Miamians Aren't Playing Dress Up With Illegal Alien Costume

The "Illegal Alien" costume isn't flying off Miami shelves yet

Miami loves its illegal aliens, whether they are in costumes or boat drifts.

So while the nation has a hissy fit over a Halloween costume that isn’t quite up to PC snuff, many Miamians have laughed it off.

Don King (not that Don King), whose mother immigrated from Cuba, bought pirate and Homer Simpson costumes Tuesday at Halloween USA in Midtown Miami, where the “Illegal Alien” costume is on sale but has attracted few customers.

"It's a joke," King said. "I really don't think much of it."

A few miles away in Little Havana, workers at a popular costume store said it was not something they would carry because it was discriminatory. As if the human taco costume, complete with a Mariachi hat on aisle 10 of the store doesn’t have “ethnic joke” written all over it.

Cashier Carmen Torres, who recalled facing discrimination after arriving from Cuba as a young girl in the 1960s, said the costume was tasteless.

"They haven't done anything bad. You can punish those who are criminals, but not people who are trying to work," Torres said.

But the PC police seem to be winning this fight over an alien costume.

Since Friday, when the Coalition for Humane Immigration Rights in Los Angeles first raised the issue, companies including Target, Walgreens and eBay have removed the costume from their inventory.

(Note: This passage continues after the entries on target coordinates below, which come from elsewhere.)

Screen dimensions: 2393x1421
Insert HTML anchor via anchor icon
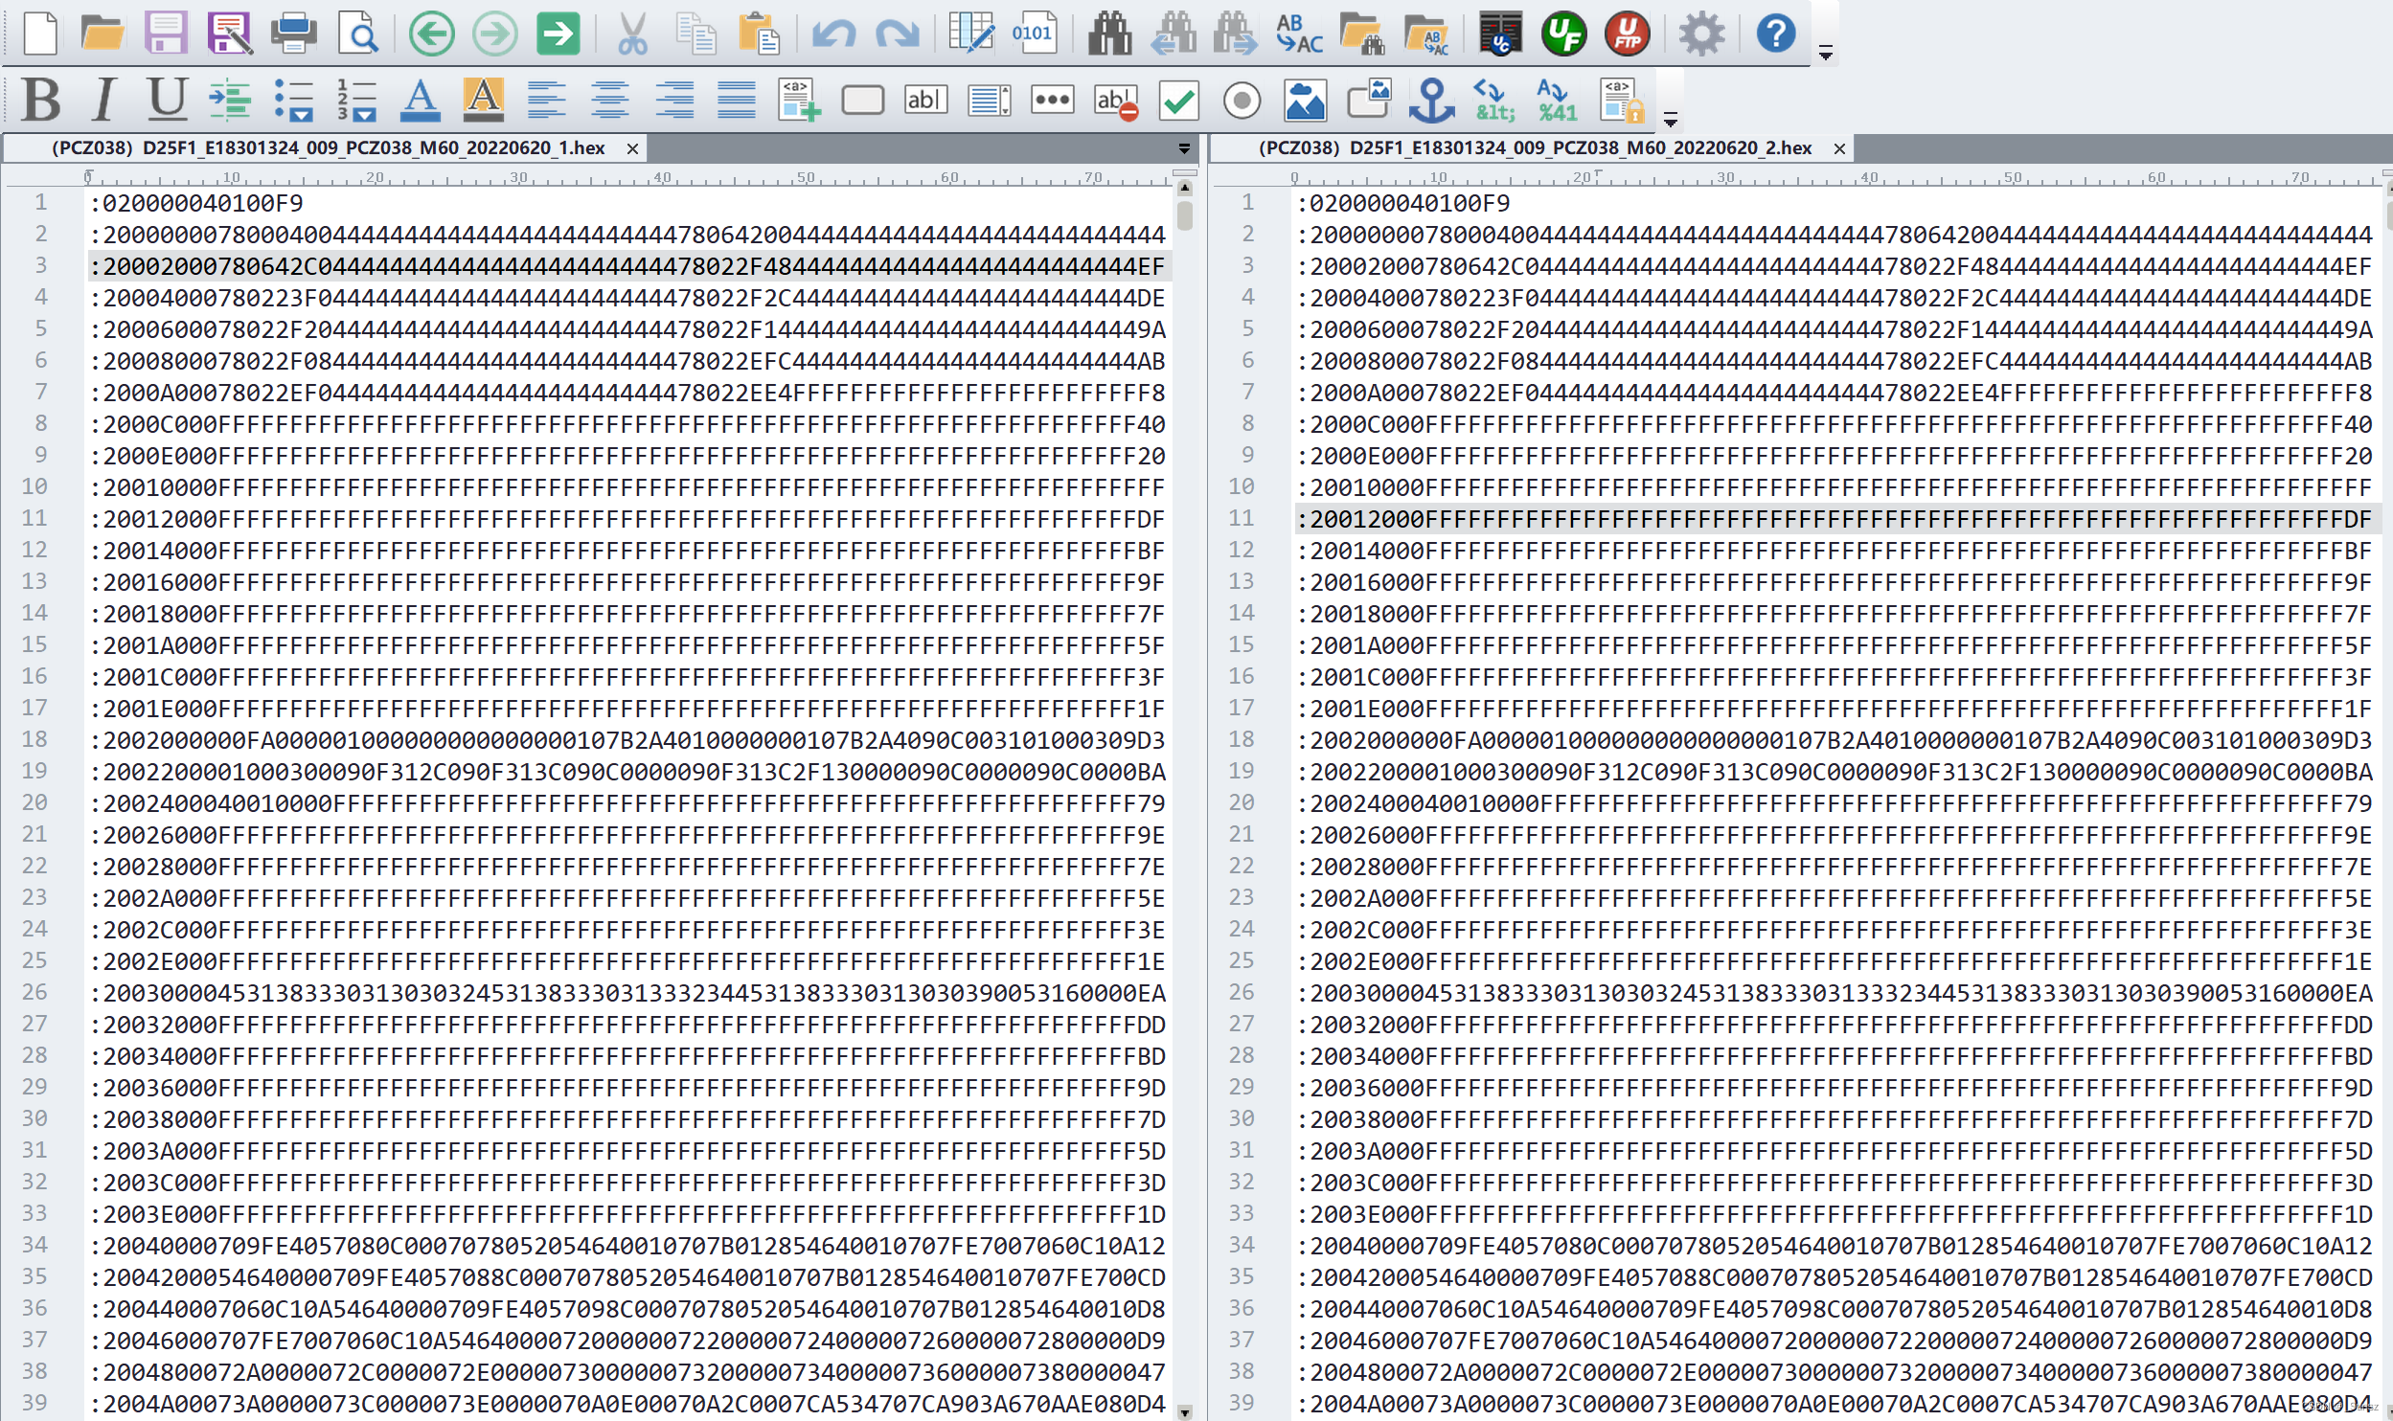1431,100
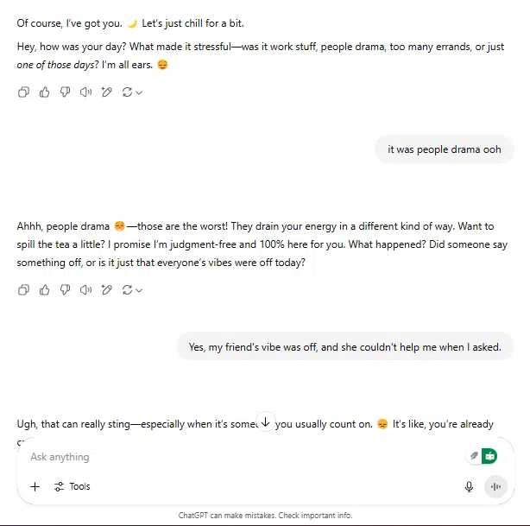Copy the first assistant response
Viewport: 530px width, 526px height.
(23, 92)
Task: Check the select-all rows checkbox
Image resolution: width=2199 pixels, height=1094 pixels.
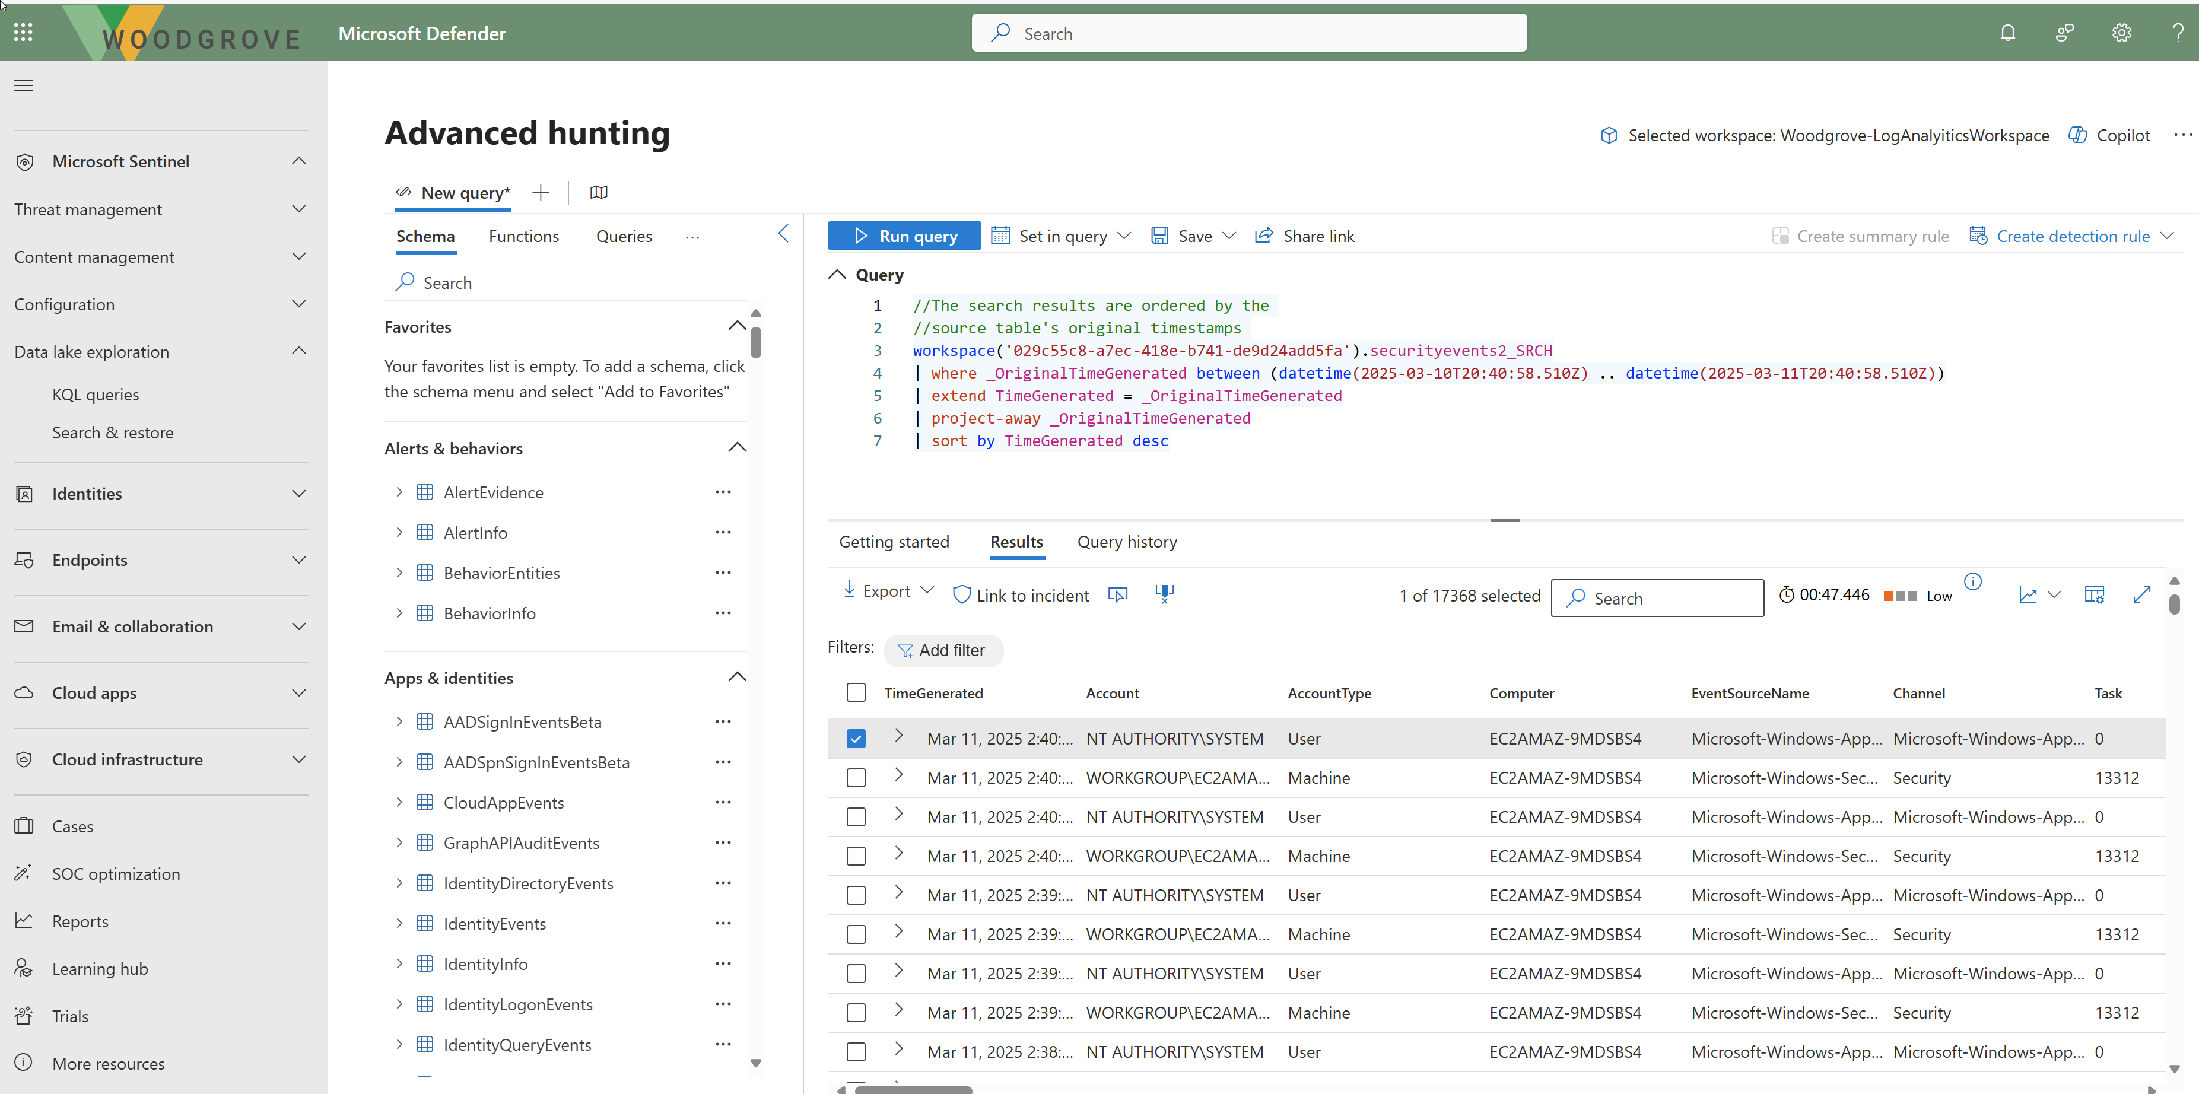Action: coord(855,692)
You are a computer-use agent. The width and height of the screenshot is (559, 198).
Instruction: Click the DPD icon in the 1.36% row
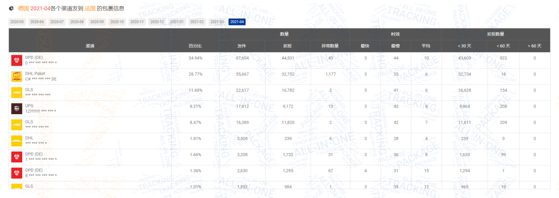(17, 173)
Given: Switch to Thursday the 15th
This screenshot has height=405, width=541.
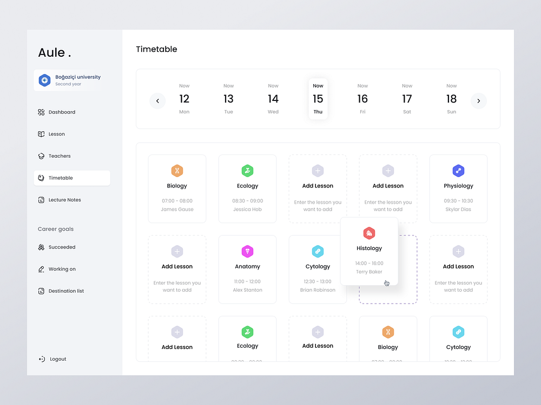Looking at the screenshot, I should [x=318, y=98].
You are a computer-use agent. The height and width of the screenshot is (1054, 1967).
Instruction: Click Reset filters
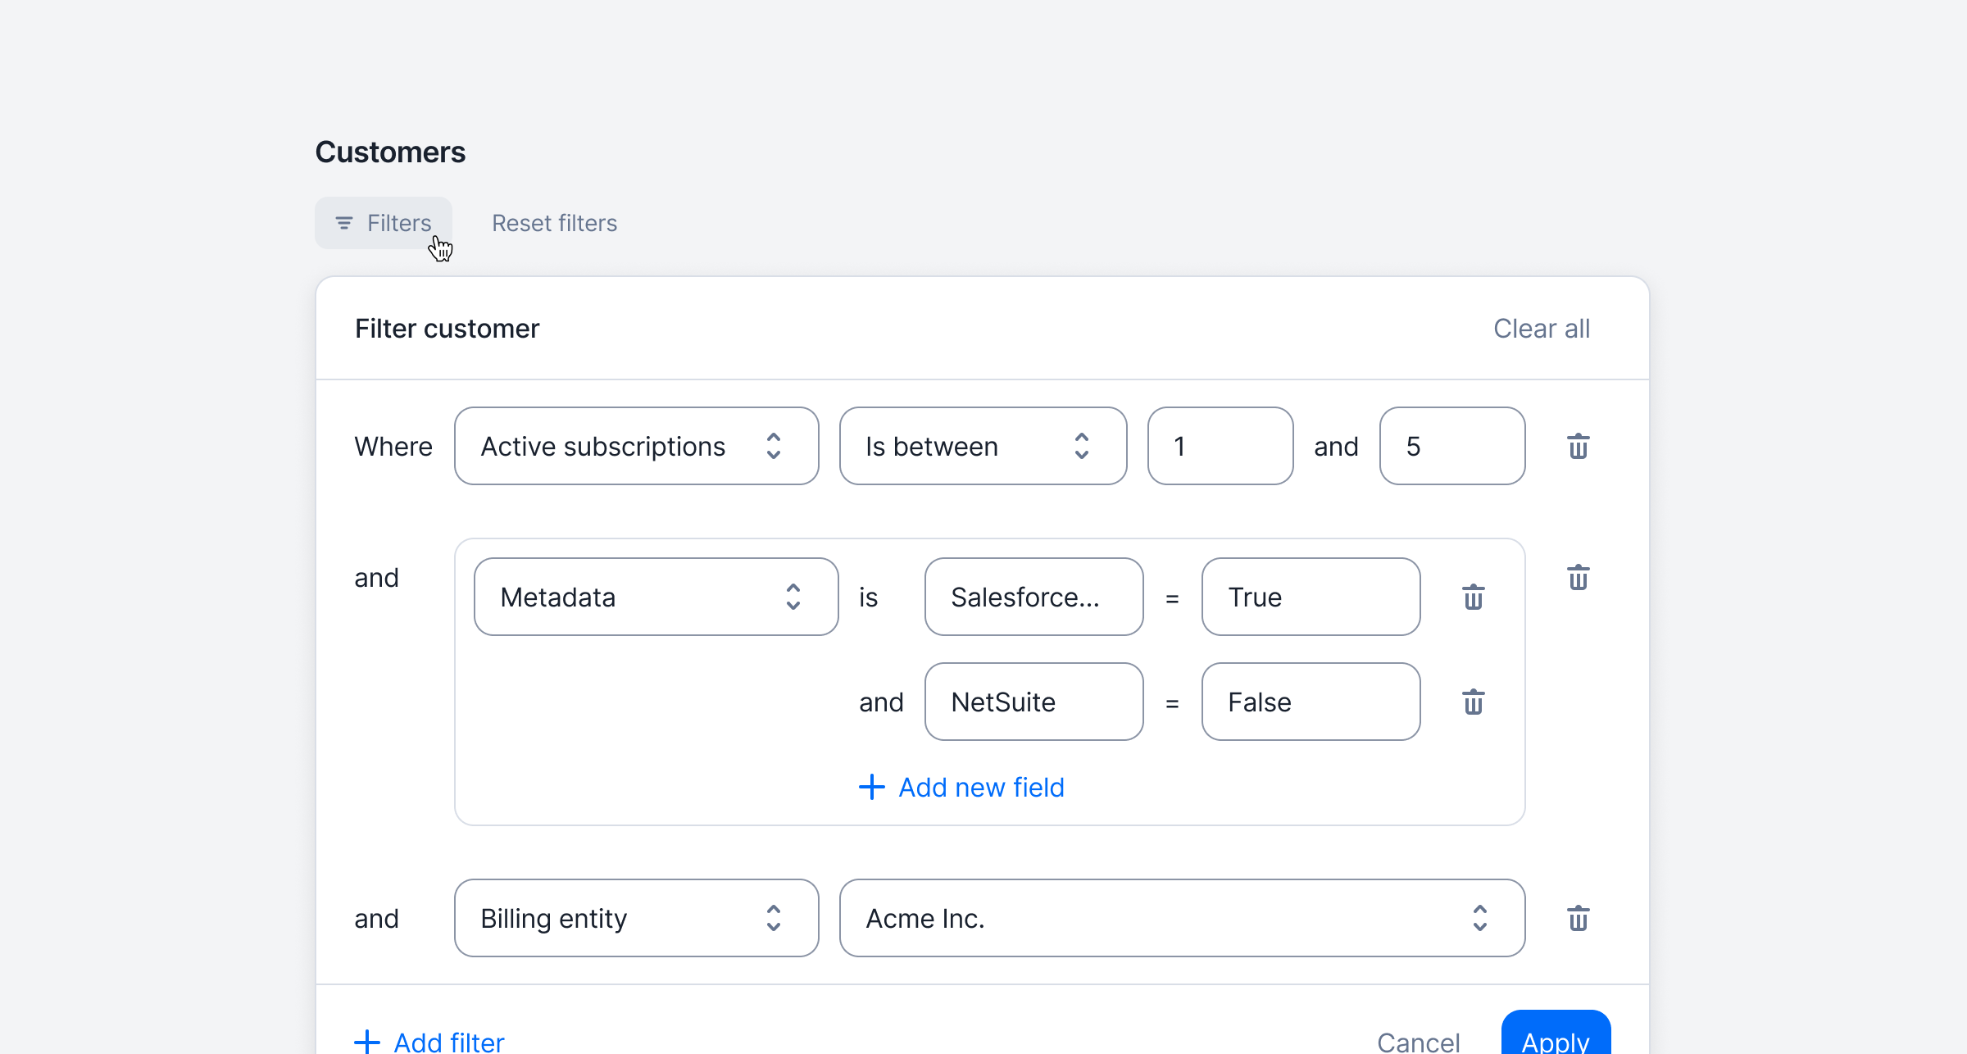pyautogui.click(x=554, y=223)
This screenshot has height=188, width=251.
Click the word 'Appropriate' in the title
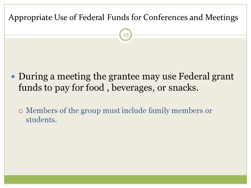tap(30, 17)
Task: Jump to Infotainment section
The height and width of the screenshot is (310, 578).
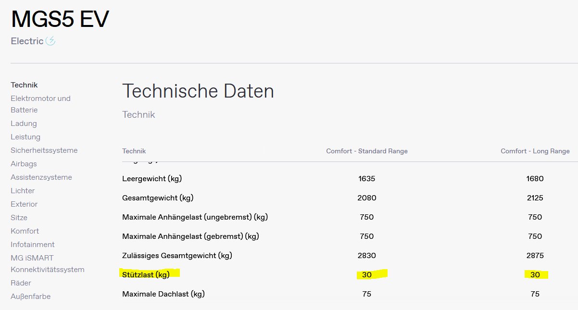Action: [x=33, y=245]
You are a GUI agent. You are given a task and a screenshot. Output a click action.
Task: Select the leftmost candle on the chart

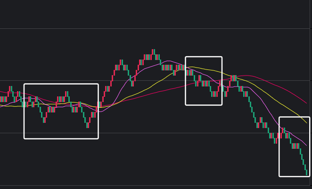[x=1, y=99]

Still, many local retailers continue to stock the costume that also comes with a "green" card -- which technically makes the alien legal.

Target has said it sold the costume online only and was posted by accident because it did not meet the company's standards. eBay said it asked sellers to remove the costume because it "does not allow items that promote or glorify hatred, violence, racial, sexual, or religious intolerance, or promote organizations with such views."

Jorge-Mario Cabrera, a spokesman for the immigrant coalition, said the costume "perpetuates this idea we have about undocumented immigrants as alien foreigners, strangers, scary."

Personally, we think going to a party as an unemployment check or a pink slip would be far scarier.